Yields rose across the curve, with the biggest gains seen in shorter-term securities that are highly sensitive to Fed moves.

Two-year yields climbed 10 basis points to 2.44%, putting them more than 1 basis point above the 30-year rate and 7 basis points higher than those on 10-year Treasuries. The moves join inversions on other parts of the curve, including the five-year and 30-year segment, signaling traders expect that the Fed’s tightening will slow growth and cool inflation over time.

Swaps contracts are pricing in around 46 basis points of Fed tightening at its next meeting in May, up from about 44 on Thursday. That shows widespread expectation that policymakers will increase interest rates by half a percentage point at the gathering, which would be the steepest increase since 2000. Around 216 basis points of tightening are priced for the rest of 2022, including the May meeting.

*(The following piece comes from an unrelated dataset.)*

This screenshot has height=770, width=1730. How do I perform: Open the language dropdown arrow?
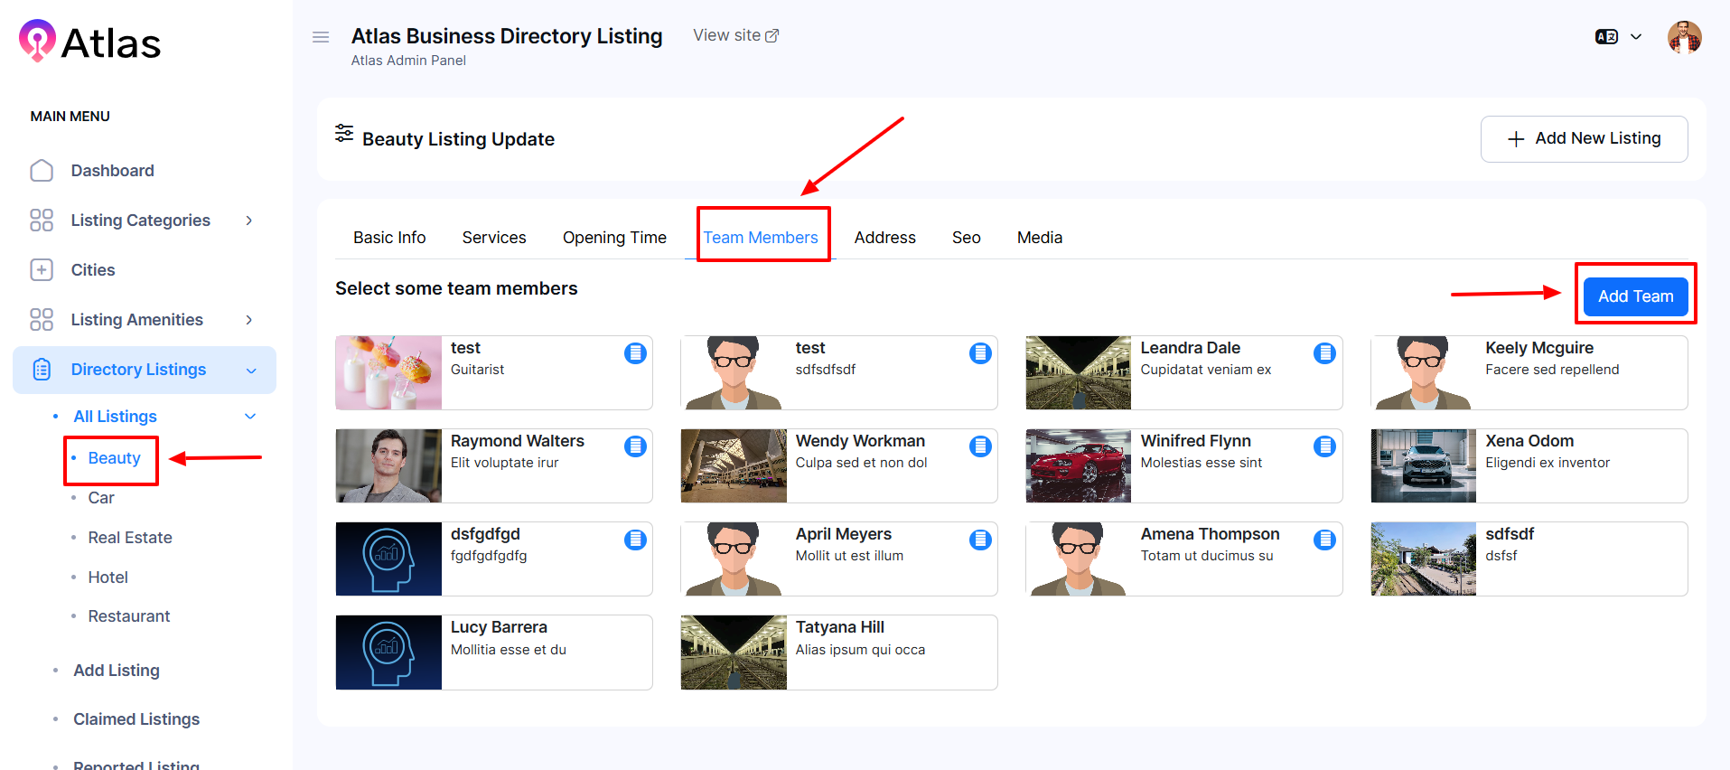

Last month, the Fed raised rates by a quarter percentage point, its first such move since the onset of the pandemic.

“The jobs report could push the Fed towards a 50-basis-points increase at their May meeting,” said Tom di Galoma, managing director of government trading and strategy at Seaport Global, noting the fall in the unemployment rate and the accelerating increase in average hourly earnings.

Nonfarm payrolls increased 431,000 last month after an upwardly revised 750,000 gain in February, the Labor Department report showed. The unemployment rate fell to 3.6%, near its pre-pandemic low, and the labor-force participation rate ticked up. Friday’s report showed average hourly earnings rose 0.4% from February and 5.6% from a year ago, the most since May 2020.

Fed officials, including Chair Jerome Powell, have said in recent weeks that they would support more aggressive monetary policy to curb decades-high inflation, including a possible 50-basis-point hike at the next policy meeting. Central bankers have repeatedly pointed to a strong labor market as one reason that the U.S. economy can handle a series of interest-rate hikes that’s expected to extend into next year.

Some of the inversion to the yield curve may reflect trading positions as much as speculation about slowing growth, with some investors repositioning what had been a popular bet during the first quarter that the gap between long- and short-yields would narrow.

“This is a Fed that wants to get out in front of the curve, and that means a very accelerated pace of tightening,” Jeffrey Rosenberg, senior portfolio manager for systematic multi-strategy at BlackRock Inc., said on Bloomberg Television.